(Beginning of Study material)

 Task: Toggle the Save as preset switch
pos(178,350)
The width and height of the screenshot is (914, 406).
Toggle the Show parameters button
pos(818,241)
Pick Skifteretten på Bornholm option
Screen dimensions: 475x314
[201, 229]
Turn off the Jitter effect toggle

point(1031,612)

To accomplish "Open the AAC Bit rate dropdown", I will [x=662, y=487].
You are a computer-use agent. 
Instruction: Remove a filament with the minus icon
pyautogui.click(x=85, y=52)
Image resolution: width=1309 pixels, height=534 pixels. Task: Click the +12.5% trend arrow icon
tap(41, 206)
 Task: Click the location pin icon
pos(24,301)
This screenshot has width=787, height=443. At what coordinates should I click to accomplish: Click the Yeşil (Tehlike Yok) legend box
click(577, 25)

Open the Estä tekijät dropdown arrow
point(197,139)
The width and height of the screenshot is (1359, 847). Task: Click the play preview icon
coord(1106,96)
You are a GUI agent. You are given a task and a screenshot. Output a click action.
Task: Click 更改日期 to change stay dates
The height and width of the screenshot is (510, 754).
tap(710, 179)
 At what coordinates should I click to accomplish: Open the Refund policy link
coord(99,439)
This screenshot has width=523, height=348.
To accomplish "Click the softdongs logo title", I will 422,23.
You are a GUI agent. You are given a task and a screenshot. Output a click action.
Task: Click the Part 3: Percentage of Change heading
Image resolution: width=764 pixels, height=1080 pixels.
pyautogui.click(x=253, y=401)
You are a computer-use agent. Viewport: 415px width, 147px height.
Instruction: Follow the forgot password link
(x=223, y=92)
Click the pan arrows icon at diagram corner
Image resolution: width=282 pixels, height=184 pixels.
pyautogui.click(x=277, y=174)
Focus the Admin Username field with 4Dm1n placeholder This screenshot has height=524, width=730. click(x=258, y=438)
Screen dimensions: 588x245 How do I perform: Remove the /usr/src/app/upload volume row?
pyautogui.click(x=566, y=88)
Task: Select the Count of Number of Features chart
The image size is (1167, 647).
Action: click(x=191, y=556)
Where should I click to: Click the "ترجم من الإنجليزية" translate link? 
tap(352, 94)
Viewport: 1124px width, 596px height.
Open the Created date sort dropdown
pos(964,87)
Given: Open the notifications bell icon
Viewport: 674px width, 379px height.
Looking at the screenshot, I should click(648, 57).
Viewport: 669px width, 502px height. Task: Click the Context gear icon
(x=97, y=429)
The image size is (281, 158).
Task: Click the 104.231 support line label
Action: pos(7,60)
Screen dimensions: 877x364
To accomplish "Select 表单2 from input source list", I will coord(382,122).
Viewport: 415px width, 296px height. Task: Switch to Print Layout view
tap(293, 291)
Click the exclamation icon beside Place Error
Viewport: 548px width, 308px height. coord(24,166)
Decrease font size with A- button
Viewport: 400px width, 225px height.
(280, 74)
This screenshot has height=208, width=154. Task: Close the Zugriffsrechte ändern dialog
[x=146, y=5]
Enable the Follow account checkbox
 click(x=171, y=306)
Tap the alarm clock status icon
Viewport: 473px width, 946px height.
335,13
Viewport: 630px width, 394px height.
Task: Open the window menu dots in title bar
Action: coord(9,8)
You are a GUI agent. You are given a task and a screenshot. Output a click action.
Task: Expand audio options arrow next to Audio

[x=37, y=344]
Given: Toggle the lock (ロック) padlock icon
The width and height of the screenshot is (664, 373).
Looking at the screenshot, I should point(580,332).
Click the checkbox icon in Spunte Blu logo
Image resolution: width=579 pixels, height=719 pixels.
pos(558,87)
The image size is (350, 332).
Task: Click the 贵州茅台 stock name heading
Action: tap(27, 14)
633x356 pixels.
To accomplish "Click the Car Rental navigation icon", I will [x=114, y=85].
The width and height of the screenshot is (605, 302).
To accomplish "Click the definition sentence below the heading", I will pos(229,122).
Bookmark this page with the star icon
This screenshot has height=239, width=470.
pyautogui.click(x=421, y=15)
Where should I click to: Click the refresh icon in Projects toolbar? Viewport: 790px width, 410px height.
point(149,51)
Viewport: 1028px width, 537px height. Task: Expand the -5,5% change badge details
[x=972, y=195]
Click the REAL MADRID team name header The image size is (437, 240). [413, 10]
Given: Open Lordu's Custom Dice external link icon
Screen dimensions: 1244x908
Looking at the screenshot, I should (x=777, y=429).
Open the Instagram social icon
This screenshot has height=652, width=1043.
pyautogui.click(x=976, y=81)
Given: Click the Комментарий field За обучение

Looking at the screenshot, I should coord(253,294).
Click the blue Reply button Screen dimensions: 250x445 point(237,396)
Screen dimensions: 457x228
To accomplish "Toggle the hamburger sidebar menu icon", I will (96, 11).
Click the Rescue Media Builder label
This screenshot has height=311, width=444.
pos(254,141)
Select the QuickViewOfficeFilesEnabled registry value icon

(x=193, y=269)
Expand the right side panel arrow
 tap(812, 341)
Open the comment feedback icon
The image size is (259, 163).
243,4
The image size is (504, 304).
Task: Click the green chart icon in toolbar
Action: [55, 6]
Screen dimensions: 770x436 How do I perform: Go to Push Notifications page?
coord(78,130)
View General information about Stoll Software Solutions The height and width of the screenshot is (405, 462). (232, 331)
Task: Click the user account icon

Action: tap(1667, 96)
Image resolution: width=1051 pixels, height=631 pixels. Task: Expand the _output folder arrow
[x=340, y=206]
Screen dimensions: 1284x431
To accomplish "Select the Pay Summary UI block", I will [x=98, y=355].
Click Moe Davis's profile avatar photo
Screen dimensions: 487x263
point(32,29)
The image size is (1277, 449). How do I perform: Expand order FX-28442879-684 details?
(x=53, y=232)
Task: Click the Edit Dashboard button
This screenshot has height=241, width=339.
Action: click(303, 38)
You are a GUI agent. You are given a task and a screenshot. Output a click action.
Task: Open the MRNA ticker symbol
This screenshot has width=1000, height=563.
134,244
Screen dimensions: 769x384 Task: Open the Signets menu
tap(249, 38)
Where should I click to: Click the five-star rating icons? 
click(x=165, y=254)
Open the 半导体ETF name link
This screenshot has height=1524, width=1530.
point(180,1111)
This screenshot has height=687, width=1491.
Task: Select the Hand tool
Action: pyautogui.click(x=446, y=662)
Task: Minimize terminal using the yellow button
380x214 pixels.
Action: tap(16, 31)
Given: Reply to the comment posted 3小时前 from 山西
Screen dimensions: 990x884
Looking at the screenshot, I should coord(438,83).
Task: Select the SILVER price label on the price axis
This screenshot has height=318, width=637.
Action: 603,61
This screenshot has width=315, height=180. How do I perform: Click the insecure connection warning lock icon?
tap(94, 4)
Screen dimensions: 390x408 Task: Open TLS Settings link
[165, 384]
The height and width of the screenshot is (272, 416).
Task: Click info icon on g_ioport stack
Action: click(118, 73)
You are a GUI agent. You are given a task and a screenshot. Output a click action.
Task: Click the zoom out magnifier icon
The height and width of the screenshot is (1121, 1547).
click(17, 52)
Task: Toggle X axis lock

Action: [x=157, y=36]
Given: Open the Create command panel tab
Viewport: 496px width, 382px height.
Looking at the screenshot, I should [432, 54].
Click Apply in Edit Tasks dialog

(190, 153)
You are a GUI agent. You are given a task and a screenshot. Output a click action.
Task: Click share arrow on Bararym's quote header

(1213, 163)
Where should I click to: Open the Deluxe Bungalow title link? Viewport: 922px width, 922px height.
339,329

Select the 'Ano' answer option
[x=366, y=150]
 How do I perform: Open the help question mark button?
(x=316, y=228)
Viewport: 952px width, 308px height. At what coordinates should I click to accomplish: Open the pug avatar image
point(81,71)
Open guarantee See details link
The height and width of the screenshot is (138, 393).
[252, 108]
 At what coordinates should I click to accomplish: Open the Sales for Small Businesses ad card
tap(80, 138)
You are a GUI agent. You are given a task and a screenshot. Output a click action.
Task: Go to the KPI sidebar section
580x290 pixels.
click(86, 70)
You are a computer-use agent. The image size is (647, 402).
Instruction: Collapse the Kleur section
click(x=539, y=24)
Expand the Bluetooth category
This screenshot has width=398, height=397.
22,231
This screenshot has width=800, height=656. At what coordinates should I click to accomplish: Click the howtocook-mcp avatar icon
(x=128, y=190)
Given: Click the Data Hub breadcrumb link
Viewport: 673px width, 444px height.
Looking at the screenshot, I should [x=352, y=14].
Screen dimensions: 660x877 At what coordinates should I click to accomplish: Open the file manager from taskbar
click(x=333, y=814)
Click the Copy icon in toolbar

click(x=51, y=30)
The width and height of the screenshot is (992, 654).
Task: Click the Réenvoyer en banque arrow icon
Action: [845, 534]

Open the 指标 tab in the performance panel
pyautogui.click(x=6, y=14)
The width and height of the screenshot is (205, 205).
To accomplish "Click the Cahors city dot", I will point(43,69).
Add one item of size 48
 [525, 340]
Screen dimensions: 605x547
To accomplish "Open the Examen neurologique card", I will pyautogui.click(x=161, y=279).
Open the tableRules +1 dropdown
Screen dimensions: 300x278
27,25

(End of Study material)

§ **About this exercise**:
Only the lines above starting at the one containing "Task: Select the Count" and ending at the one containing "Given: Toggle the lock (ロック) padlock icon", both included, are to be returned, exactly as they read.

§ **Answer to the exercise**:
Task: Select the Count of Number of Features chart
The image size is (1167, 647).
Action: click(x=191, y=556)
Where should I click to: Click the "ترجم من الإنجليزية" translate link? 
tap(352, 94)
Viewport: 1124px width, 596px height.
Open the Created date sort dropdown
pos(964,87)
Given: Open the notifications bell icon
Viewport: 674px width, 379px height.
Looking at the screenshot, I should click(648, 57).
Viewport: 669px width, 502px height. Task: Click the Context gear icon
(x=97, y=429)
The image size is (281, 158).
Task: Click the 104.231 support line label
Action: pos(7,60)
Screen dimensions: 877x364
To accomplish "Select 表单2 from input source list", I will coord(382,122).
Viewport: 415px width, 296px height. Task: Switch to Print Layout view
tap(293, 291)
Click the exclamation icon beside Place Error
Viewport: 548px width, 308px height. coord(24,166)
Decrease font size with A- button
Viewport: 400px width, 225px height.
(280, 74)
This screenshot has height=208, width=154. Task: Close the Zugriffsrechte ändern dialog
[x=146, y=5]
Enable the Follow account checkbox
 click(x=171, y=306)
Tap the alarm clock status icon
Viewport: 473px width, 946px height.
335,13
Viewport: 630px width, 394px height.
Task: Open the window menu dots in title bar
Action: coord(9,8)
You are a GUI agent. You are given a task and a screenshot. Output a click action.
Task: Expand audio options arrow next to Audio

[x=37, y=344]
Given: Toggle the lock (ロック) padlock icon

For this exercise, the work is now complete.